Effects of Conductivity and Dielectric Behaviors on the Electrorheological Response of a Semiconductive Poly(p-phenylene) Suspension

Abstract

We considered the electrorheological (ER) properties of an anhydrous suspension based on a semiconducting polymer. In order to investigate the effects of the electrical properties of polymeric particles on the ER phenomena, poly(p-phenylene) was synthesized and endowed with semiconductivity by doping with FeCl3solutions. The dielectric behaviors of ER suspension revealed facilitated interfacial polarization for the appropriately doped suspension with intermediate conductivity of particle.
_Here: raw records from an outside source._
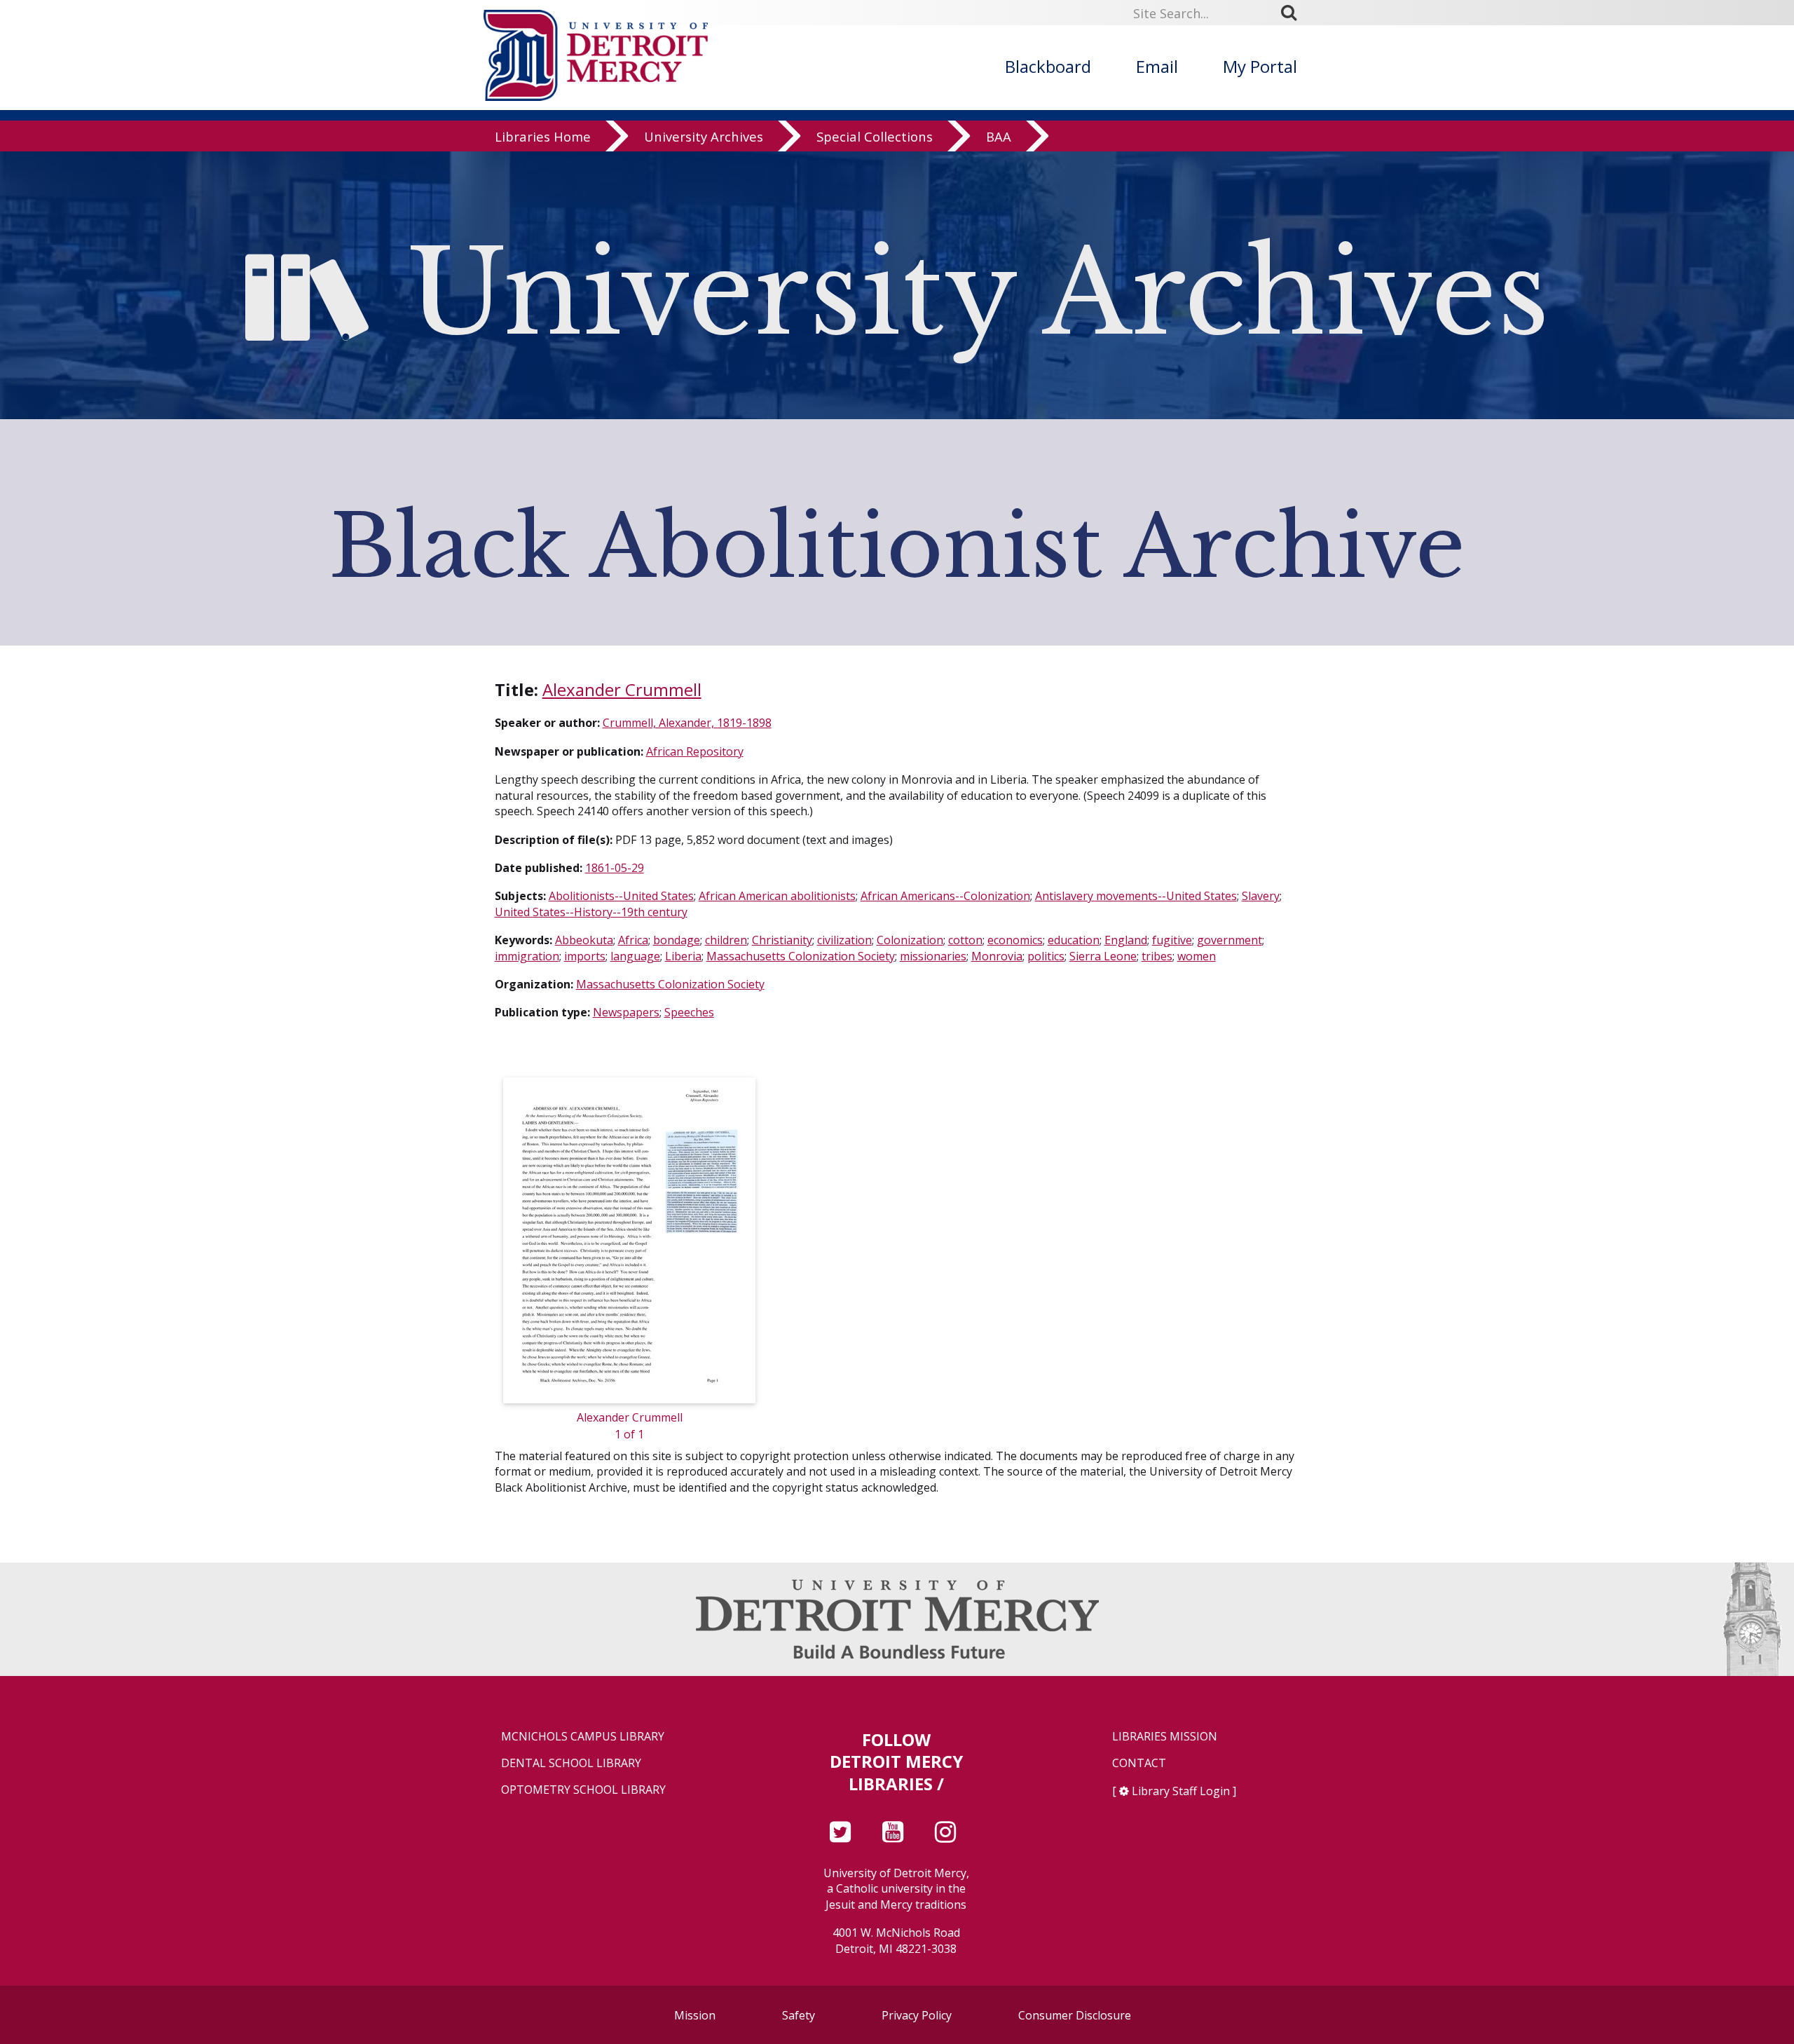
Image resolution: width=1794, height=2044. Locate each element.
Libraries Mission (1164, 1736)
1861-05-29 (614, 867)
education (1074, 940)
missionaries (933, 956)
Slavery (1261, 896)
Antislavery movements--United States (1136, 896)
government (1229, 940)
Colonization (910, 940)
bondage (676, 940)
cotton (965, 940)
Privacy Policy (917, 2015)
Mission (694, 2015)
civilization (844, 940)
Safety (798, 2015)
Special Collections (874, 136)
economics (1015, 940)
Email (1157, 66)
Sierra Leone (1103, 956)
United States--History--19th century (591, 912)
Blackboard (1048, 66)
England (1125, 940)
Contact (1139, 1763)
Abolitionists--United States (621, 896)
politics (1045, 956)
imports (584, 956)
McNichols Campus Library (582, 1736)
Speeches (689, 1012)
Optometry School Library (583, 1790)
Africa (633, 940)
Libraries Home (543, 136)
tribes (1157, 956)
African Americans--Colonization (945, 896)
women (1196, 956)
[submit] (1293, 12)
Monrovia (996, 956)
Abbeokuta (584, 940)
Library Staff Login (1181, 1791)
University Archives (703, 136)
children (726, 940)
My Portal (1260, 66)
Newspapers (626, 1012)
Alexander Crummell (621, 689)
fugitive (1172, 940)
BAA (998, 136)
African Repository (695, 751)
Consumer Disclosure (1074, 2015)
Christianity (782, 940)
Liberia (683, 956)
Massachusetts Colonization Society (800, 956)
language (635, 956)
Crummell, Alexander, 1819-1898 (687, 722)
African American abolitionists (777, 896)
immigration (527, 956)
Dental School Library (571, 1763)
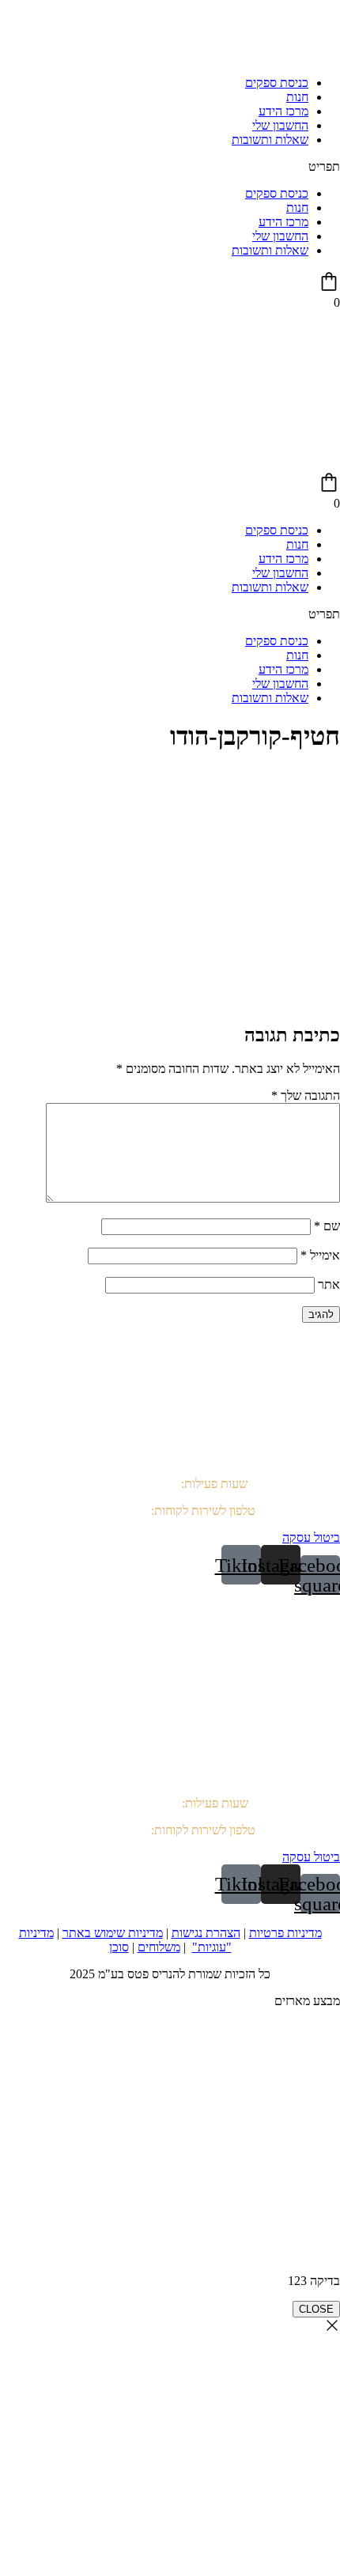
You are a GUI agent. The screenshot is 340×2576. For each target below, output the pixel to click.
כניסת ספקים (276, 82)
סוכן (119, 1947)
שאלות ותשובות (270, 139)
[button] (170, 167)
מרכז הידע (283, 111)
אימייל (320, 1255)
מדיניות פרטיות (285, 1933)
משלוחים (159, 1947)
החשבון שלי (280, 125)
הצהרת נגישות (206, 1933)
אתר (329, 1284)
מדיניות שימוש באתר (112, 1933)
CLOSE (316, 2309)
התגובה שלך (305, 1095)
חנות (297, 97)
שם (327, 1226)
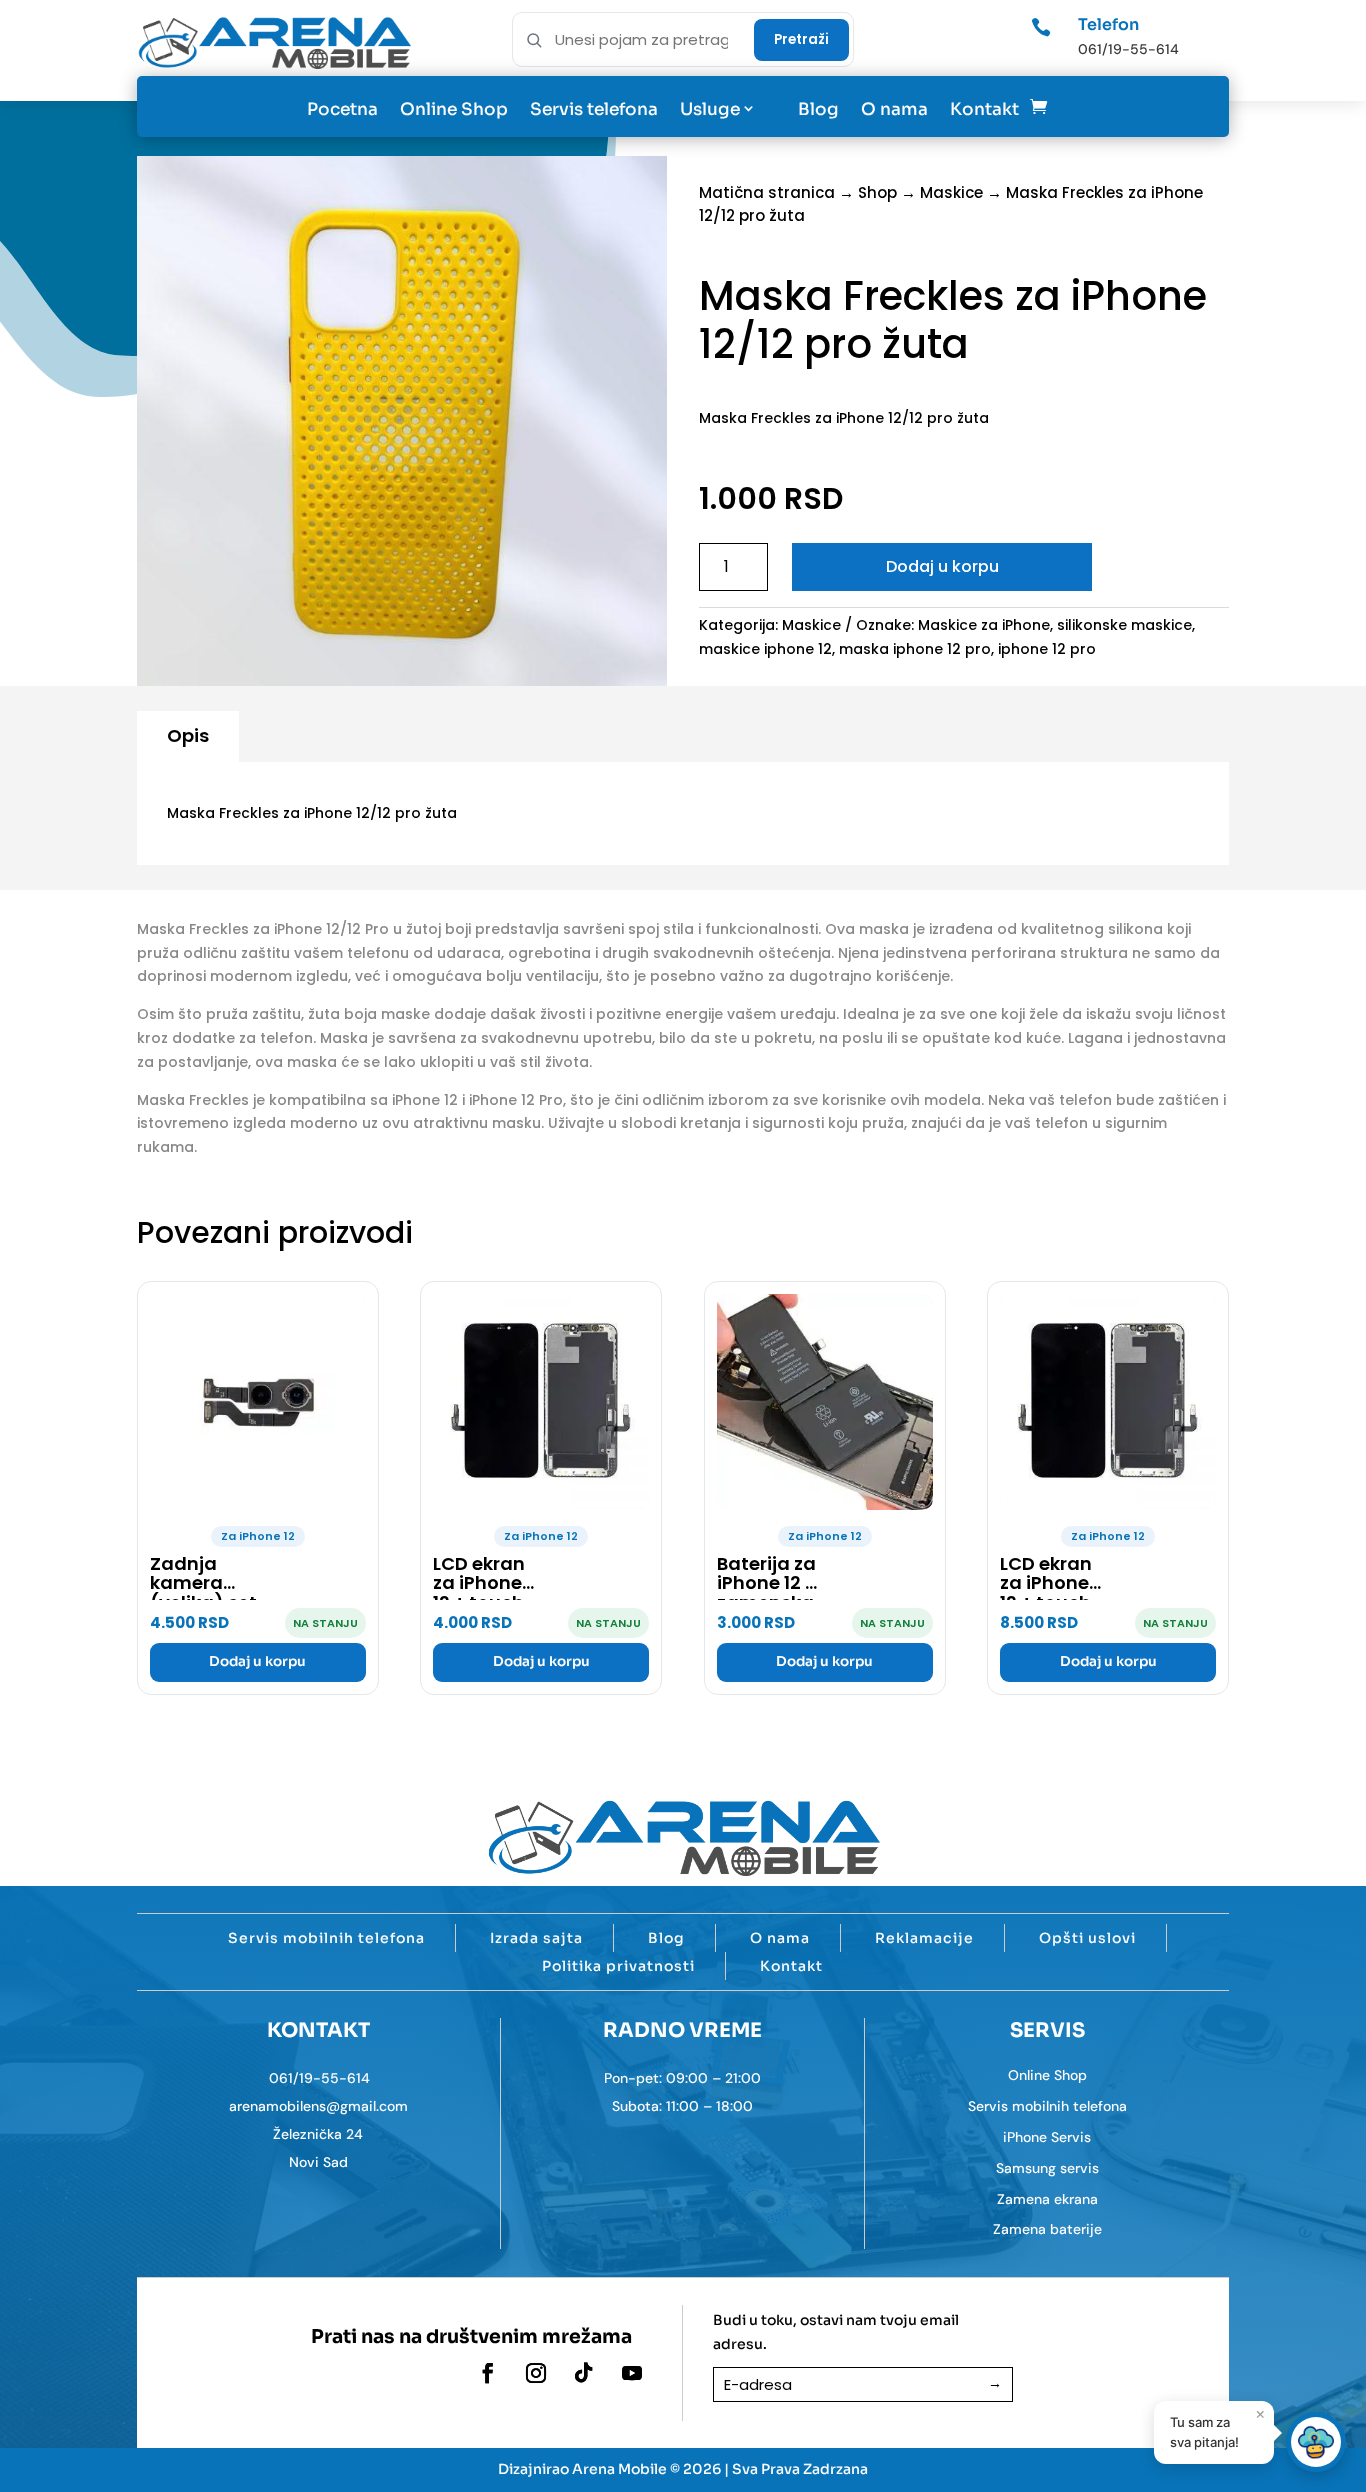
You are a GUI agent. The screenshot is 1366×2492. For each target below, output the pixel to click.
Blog (818, 109)
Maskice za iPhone (984, 625)
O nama (894, 109)
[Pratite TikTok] (584, 2373)
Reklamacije (924, 1938)
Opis (188, 735)
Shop (877, 192)
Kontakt (984, 109)
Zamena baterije (1047, 2229)
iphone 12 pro (1047, 649)
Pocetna (342, 109)
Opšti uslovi (1087, 1938)
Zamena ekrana (1047, 2199)
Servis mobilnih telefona (326, 1938)
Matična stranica (767, 192)
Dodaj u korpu (942, 566)
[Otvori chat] (1316, 2442)
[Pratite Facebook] (488, 2373)
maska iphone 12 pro (915, 649)
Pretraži (801, 39)
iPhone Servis (1047, 2137)
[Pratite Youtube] (632, 2373)
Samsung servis (1047, 2168)
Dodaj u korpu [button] (257, 1661)
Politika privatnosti (618, 1966)
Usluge (710, 109)
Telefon (1108, 24)
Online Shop (454, 109)
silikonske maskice (1124, 625)
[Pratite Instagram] (536, 2373)
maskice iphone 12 (765, 649)
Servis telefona (594, 109)
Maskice (951, 192)
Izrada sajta (536, 1938)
These behaviors were found to be closely related with the magnitude of dynamic yield stress, which showed a maximum and then decreased with increasing conductivity of particles. Therefore, we established an optimum condition of FeCl3doping of poly(p-phenylene) showing the maximum ER activity. Dynamic viscoelastic properties of the ER suspension were also characterized for the limited case. These experimental results give a clear relationship between the conductivity of semiconductive particles and their ER behaviors. Furthermore, effects of the interfacial polarization on yield stress behaviors were investigated using surfactant-activated ER suspensions. Over a wide range of temperature, our suspensions show good ER activity while retaining the low current density that would broaden the potential applicability of the ER fluids.